# Date Verification Please



## 5thlancers (Dec 14, 2011)

Hi all,

This is my first post so please be gentle with me. I have just purchased this watch from ebay My link and I absolutely love it. But what I want to know is the date of the watch, the description said it was 1916 Officers watch but to me it has an art deco look about it "early 20's" so I wondered if someone with an expert eye could tell me a bit more about it (is it 1916 and is it an Officers Watch)

Cheers Kev.


----------



## MerlinShepherd (Sep 18, 2011)

Hi Kev and welcome to the forum. I can't help you with you specific question but I'm sure someone here can. All the best, and that's a beautiful looking watch btw...


----------



## 5thlancers (Dec 14, 2011)

Hi and thanks for your kind words.

Kev.


----------



## trim (Sep 23, 2010)

5thlancers said:


> Hi and thanks for your kind words.
> 
> Kev.


Well, you'll never know for sure as the silver isn't date hallmarked - but, that type of seconds **** is usually associated with later dates. The early centre seconds did without it until the 20s - but there can always be exceptions to such rules, that said, 1916 is a very definite date to list in the auction with no clear evidence. Without a dateable movement serial number or hallmark, I would normally place this watch in the early 1920s. I suspect they picked a date in WWI for no other reason than to get the best return.


----------



## seemore (Oct 25, 2007)

Lovely watch. As has already been said difficult to give an exact date but the case adaption and it being a pin set watch could easily make it 1916.


----------



## 5thlancers (Dec 14, 2011)

Thanks for your help so far guys.

Excuse my ignorance but what is a "Pin Set Watch" and why should that date it to 1916.

Cheers Kev.


----------



## seemore (Oct 25, 2007)

Pin set means you have to push the pin in by the winder to set the time, instead of pulling the winder out as you do on more modern watches.Pin set was used from early watches up to about the 1920,s so your watch could be in the 1900,s to 1920,s very difficult to be more precise than that.


----------



## 5thlancers (Dec 14, 2011)

Thanks for that. much appreciated


----------



## trim (Sep 23, 2010)

I can't believe a watch forum censored an essential watch making word!!

Following should read:



trim said:


> Well, you'll never know for sure as the silver isn't date hallmarked - but, that type of seconds *C-O-C-K* is usually associated with later dates.

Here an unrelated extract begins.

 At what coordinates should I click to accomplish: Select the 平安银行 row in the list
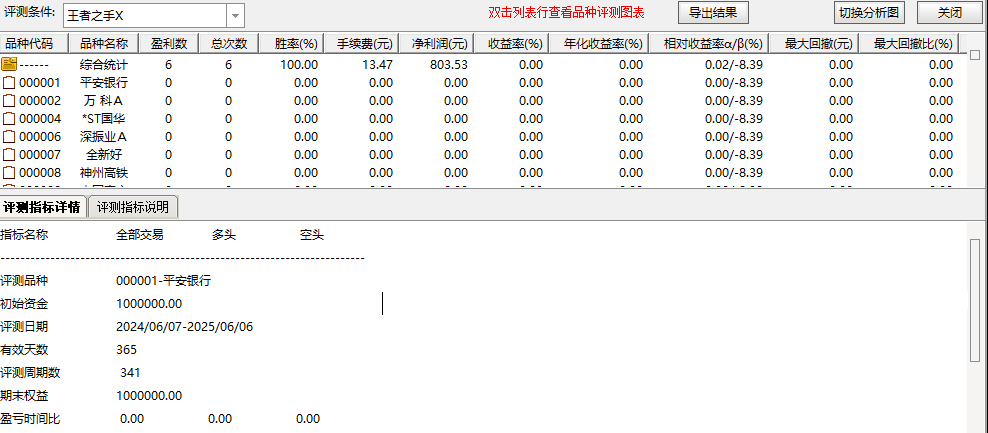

Pinset or not, this is still a typically later feature.


----------



## 5thlancers (Dec 14, 2011)

As it appears that the watch date can neither be validated or unvalidated, I'm going to stick with it being 1916 and in that case I am looking to fit the watch with a period (1916) strap, as I would guess the strap on it at the moment is not the original. I would imagine that it is going to be pretty much impossible to get a genuine strap so could someone tell me where I could get a GOOD reproduction from and what type it should be "for an Officer"

Cheers Kev.

P.S. I hope you all get the Watches you want for Christmas.


----------